__What to work on__.
How do the records below read from their first line through the line containing "Task: Open the 客户供应商 icon on main panel"? Write those lines out exactly.

[Stored data]
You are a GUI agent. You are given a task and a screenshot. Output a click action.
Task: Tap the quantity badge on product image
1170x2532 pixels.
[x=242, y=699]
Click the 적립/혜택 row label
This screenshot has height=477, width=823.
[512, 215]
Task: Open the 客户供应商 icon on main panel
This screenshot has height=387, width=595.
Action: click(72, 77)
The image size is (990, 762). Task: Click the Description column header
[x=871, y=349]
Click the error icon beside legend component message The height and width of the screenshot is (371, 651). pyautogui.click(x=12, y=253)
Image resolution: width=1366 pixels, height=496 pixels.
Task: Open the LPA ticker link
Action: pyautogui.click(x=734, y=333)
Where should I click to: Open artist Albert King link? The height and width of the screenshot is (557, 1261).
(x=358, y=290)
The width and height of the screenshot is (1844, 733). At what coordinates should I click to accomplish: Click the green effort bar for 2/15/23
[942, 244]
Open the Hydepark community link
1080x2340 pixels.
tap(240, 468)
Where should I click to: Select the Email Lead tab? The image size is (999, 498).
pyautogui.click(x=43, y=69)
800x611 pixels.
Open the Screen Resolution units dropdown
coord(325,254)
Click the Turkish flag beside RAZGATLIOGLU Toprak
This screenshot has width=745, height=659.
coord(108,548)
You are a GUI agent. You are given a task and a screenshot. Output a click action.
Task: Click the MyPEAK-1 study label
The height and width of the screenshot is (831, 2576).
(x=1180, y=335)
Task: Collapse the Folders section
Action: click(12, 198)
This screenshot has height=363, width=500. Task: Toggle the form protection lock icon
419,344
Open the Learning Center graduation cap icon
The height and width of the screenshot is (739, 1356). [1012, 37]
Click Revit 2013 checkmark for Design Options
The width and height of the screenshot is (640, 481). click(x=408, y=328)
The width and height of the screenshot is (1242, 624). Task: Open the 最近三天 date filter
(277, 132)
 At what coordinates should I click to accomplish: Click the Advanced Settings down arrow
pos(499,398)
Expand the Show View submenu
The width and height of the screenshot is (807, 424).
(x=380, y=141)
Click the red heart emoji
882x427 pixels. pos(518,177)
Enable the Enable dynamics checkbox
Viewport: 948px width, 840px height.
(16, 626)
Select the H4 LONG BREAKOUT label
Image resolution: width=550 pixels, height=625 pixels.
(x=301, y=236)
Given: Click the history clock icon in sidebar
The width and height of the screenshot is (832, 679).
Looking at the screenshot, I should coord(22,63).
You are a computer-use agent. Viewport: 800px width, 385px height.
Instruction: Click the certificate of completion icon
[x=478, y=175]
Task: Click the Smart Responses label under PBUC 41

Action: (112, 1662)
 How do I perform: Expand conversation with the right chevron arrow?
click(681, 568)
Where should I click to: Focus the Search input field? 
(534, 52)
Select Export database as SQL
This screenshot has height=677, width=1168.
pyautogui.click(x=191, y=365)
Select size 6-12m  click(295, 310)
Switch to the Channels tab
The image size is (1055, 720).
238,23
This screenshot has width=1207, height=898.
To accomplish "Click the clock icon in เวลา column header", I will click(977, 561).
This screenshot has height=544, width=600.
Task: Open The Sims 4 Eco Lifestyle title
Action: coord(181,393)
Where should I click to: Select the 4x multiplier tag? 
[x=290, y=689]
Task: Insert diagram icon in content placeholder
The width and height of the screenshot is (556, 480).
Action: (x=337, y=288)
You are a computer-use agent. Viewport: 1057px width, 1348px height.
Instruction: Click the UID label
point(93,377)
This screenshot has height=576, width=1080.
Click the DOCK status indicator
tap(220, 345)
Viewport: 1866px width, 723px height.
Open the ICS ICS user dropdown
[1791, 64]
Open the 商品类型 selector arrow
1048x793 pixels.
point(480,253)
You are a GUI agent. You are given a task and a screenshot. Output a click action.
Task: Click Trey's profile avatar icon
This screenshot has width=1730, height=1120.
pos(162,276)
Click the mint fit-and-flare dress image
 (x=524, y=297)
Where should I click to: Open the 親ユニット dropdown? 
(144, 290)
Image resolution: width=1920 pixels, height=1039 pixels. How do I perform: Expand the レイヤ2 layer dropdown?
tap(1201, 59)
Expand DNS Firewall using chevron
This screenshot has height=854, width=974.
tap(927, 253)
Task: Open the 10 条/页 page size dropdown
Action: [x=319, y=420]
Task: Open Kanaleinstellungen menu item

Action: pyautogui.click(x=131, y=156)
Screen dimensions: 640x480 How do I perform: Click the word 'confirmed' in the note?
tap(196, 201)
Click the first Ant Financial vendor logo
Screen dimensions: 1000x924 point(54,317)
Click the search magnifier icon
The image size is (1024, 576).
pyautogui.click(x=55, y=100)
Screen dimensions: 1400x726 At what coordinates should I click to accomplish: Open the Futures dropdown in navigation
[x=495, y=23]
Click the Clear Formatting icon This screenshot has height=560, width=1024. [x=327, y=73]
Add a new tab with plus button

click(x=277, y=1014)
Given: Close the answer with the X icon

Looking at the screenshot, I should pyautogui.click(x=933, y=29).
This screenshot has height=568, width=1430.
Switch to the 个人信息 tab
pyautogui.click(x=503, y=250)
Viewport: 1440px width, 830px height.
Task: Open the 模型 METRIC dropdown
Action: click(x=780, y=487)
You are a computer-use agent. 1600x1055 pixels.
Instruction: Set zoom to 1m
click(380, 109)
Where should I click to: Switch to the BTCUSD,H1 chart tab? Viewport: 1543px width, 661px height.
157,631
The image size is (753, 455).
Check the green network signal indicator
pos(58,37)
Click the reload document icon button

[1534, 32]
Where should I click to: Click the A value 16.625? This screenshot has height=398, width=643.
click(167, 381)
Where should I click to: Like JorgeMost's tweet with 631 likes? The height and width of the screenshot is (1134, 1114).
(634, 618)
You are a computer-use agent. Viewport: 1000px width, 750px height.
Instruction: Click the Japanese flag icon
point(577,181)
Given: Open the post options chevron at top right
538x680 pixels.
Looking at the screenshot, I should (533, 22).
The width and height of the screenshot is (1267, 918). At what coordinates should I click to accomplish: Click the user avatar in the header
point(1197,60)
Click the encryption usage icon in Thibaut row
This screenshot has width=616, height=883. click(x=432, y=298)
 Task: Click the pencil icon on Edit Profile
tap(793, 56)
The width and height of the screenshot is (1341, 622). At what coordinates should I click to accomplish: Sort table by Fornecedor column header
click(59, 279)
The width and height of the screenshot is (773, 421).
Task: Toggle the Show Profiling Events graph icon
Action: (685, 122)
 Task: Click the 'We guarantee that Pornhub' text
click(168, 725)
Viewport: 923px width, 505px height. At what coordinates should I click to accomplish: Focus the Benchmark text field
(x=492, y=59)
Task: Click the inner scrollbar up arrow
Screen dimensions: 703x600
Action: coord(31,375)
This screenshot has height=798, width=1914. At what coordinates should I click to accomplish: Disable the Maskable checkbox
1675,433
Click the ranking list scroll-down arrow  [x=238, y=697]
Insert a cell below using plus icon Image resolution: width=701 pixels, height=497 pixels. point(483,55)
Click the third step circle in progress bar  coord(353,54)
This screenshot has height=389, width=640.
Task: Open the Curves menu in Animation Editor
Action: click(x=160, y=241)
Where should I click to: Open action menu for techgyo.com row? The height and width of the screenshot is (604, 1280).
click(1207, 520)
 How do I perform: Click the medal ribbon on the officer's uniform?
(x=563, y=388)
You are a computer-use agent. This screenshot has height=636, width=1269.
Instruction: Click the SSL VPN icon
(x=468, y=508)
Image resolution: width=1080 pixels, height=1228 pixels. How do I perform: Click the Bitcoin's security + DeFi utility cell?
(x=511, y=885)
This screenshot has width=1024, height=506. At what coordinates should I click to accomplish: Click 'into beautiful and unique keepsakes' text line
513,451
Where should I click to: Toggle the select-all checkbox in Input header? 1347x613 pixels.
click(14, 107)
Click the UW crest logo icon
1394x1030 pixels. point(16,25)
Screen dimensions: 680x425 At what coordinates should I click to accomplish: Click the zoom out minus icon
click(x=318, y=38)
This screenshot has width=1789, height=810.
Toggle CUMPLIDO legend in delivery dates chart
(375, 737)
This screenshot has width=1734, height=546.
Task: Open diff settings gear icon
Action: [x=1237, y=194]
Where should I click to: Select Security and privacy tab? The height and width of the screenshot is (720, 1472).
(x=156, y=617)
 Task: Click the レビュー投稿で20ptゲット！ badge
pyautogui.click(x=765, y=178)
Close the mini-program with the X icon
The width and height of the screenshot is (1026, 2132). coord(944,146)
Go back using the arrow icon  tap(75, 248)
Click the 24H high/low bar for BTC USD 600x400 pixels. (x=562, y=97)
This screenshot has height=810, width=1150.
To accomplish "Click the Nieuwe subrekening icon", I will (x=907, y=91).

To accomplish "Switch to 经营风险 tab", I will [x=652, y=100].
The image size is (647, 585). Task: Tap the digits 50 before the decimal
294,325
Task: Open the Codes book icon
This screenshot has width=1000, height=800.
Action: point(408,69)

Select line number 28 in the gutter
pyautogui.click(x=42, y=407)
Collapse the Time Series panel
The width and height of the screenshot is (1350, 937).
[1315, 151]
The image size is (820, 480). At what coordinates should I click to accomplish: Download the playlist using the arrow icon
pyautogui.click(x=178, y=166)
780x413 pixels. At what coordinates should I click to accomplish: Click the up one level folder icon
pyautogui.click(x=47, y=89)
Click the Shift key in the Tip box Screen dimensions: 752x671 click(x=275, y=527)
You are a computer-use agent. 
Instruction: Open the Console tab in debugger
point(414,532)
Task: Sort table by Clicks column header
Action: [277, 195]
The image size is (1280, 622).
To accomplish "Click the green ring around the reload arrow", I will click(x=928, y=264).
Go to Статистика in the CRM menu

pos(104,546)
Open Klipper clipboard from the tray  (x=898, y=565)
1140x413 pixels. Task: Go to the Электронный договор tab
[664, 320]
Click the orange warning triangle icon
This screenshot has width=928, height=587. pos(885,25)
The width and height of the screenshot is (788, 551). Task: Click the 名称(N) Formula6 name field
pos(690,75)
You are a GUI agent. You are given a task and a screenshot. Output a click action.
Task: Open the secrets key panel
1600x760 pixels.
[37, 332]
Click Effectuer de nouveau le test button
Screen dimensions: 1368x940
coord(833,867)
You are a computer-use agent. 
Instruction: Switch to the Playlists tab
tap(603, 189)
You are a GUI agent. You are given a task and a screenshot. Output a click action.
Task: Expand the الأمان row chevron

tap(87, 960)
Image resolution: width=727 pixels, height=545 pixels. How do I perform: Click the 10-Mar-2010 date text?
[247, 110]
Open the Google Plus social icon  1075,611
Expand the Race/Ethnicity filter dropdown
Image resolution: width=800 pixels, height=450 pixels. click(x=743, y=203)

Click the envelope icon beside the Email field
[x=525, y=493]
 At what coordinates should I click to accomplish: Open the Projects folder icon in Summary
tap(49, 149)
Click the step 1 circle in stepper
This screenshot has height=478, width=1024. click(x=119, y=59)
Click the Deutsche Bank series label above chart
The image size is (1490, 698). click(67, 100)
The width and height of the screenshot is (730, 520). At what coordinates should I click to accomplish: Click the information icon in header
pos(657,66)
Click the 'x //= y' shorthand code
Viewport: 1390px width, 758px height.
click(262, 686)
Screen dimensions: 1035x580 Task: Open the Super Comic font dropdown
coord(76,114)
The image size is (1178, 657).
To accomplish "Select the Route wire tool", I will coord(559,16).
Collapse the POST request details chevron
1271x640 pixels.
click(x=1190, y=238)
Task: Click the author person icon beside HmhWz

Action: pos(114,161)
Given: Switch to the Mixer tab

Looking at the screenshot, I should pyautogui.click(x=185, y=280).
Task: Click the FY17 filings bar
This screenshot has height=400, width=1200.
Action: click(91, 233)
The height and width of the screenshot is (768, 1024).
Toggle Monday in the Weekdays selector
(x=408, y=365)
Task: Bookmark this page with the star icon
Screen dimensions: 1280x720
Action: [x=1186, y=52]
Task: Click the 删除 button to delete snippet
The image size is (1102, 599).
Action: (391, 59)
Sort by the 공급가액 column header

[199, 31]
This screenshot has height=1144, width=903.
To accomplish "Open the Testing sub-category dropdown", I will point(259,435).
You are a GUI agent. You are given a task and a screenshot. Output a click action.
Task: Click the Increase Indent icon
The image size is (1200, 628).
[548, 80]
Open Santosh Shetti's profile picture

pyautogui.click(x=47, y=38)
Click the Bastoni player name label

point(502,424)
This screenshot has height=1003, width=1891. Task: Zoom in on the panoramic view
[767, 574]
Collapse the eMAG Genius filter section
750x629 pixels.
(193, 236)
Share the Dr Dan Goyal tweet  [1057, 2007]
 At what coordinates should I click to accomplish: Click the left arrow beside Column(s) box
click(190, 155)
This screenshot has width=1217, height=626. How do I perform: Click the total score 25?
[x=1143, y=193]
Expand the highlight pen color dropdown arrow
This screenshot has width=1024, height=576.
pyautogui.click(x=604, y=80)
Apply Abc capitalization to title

__Reply to the task__.
You are a GUI agent. You are given a task and a screenshot. Output a click action.
Task: Tap the quantity badge on product image
1170x2532 pixels.
[x=242, y=699]
Click the 적립/혜택 row label
This screenshot has height=477, width=823.
[512, 215]
Task: Open the 客户供应商 icon on main panel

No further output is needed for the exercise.